Requirement: Go through the records and report each line holding the string "size".

Given data:
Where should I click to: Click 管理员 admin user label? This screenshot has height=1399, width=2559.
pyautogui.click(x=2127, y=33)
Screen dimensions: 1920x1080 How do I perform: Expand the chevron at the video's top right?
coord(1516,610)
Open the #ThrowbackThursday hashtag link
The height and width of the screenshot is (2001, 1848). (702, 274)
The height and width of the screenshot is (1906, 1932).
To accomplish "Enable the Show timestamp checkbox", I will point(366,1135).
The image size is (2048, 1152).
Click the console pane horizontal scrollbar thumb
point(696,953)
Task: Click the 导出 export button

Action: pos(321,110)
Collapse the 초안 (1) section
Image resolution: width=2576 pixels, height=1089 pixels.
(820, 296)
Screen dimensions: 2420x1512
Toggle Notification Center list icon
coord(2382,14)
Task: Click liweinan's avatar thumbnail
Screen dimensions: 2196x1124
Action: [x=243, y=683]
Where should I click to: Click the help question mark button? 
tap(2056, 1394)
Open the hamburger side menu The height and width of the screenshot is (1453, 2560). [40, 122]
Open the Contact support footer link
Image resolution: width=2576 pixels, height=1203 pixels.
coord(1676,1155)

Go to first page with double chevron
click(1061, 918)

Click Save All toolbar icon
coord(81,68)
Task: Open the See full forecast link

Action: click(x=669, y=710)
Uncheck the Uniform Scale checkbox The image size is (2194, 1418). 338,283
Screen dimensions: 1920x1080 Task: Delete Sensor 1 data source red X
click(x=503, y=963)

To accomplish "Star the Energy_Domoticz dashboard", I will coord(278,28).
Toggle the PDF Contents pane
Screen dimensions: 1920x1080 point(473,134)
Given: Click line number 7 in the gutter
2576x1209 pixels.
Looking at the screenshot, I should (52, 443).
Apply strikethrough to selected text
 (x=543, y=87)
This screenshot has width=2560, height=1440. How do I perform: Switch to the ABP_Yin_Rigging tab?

Output of the exercise:
The image size is (2048, 1152).
Uncheck the Uniform Scale checkbox The image size is (2194, 1418). 338,283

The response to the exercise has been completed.